4. Demande instamment à l'ICOM, par l'intermédiaire de ses différents organes, de faire tomber les barrières qui isolent les musées des besoins de la communauté

a. en établissant une collaboration plus étroite entre les professionnels de musée et en s'efforçant d'assurer une représentativité des minorités au sein du personnel des musées ;

b. en communiquant avec des représentants des communautés, des institutions, des groupes d'intérêt et des individus ;

c. en créant des programmes éducatifs et d'action culturelle ;

d. en établissant des politiques de collecte qui tiennent compte de la diversité multiculturelle ou transculturelle ;

e. en uvrant à la promotion de la protection et de la préservation des collections existantes représentatives d'une certaine période, d'un certain groupe social ou de certains points de vue qui peuvent ne pas refléter la situation actuelle.

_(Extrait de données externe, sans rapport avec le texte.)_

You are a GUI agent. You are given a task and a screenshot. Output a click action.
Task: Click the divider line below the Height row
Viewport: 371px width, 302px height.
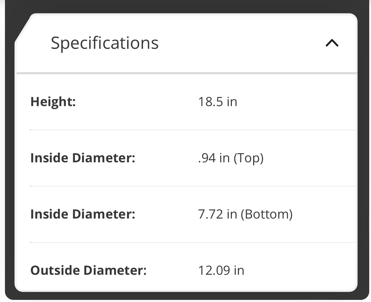pyautogui.click(x=193, y=130)
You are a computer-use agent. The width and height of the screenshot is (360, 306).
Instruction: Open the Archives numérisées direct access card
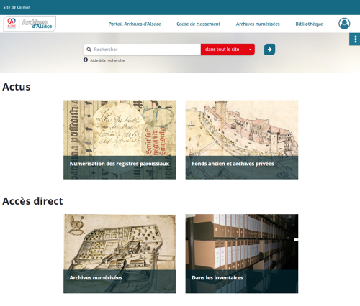[120, 254]
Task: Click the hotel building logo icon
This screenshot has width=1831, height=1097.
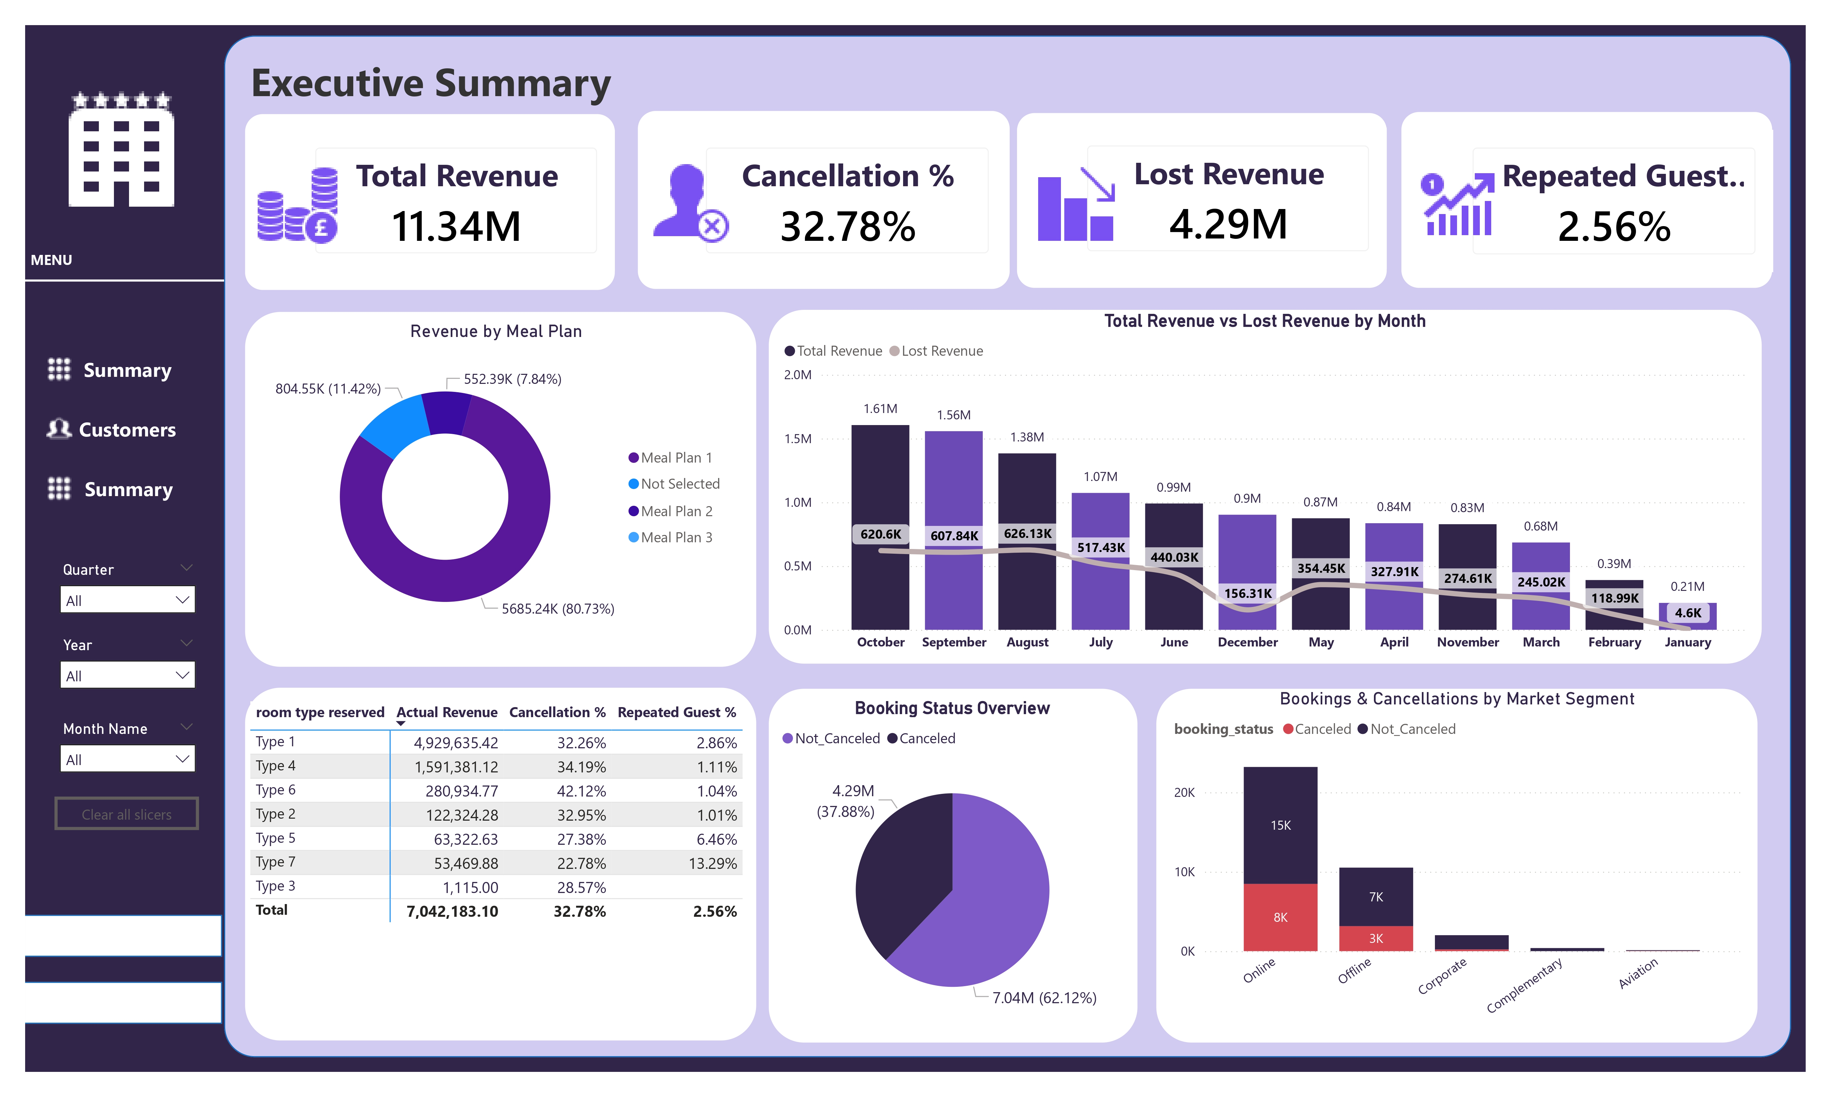Action: [x=121, y=149]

5. Demande instamment à l'ICOM, par l'intermédiaire de ses différents organes

a. d'apporter un soutien constant aux musées, aux organisations et aux institutions qui respectent et assurent la promotion de la diversité culturelle actuellement menacée par les changements politiques et économiques qui se produisent dans le monde entier ;

b. d'attirer l'attention sur la nécessité de protéger et de préserver le patrimoine culturel des minorités ethniques étant donné que de telles minorités représentent un patrimoine culturel qui n'est pas seulement significatif pour leur propre communauté mais pour l'ensemble de l'humanité.
 


Résolution n. 2: Prévenir les menaces contre le patrimoine culturel et naturel

Considérant que la destruction du patrimoine culturel et naturel due au trafic illicite, à des actions hostiles ou à des catastrophes naturelles exige d'urgence attention et action ;

Convaincue que le rôle des organisations internationales telles que les Nations Unies et leurs différents organes est d'une importance capitale et que l'action et la coopération entre l'ICOM, l'ICOMOS et l'ICCROM et d'autres organisations non-gouvernementales est absolument nécessaire ;

Notant que l'UNESCO dispose d'instruments tels que des recommandations, résolutions et conventions qui traitent directement et indirectement de tels incidents,

La 17ème Assemblée générale de l'ICOM, réunie à Québec, Canada, le 26 septembre 1992, recommande que :

1. l'ICOM exhorte les pays qui ne l'auraient pas encore fait à appliquer les instruments appropriés de l'UNESCO tels que le Convention de La Haye pour la Protection du patrimoine culturel en cas de conflit armé (1954) et la Convention sur les moyens de prévenir et d'empêcher l'importation et le transfert de propriété illicites de biens culturels adoptée par la Conférence générale de l'UNESCO lors de sa seizième session à Paris en 1970 ;

2. l'ICOM trouve les moyens d'apporter un soutien moral et matériel aux Comités nationaux et aux professionnels de musée affectés par des désastres culturels et naturels en mettant au point un plan d'action d'urgence en étroite coopération avec les organisations compétentes ;

3. la création d'un fonds spécial pour mettre en uvre ce plan d'urgence soit envisagée ;

4. l'ICOM continue à condamner le transfert et l'appropriation illicites du patrimoine culturel et naturels auxquels on assiste actuellement.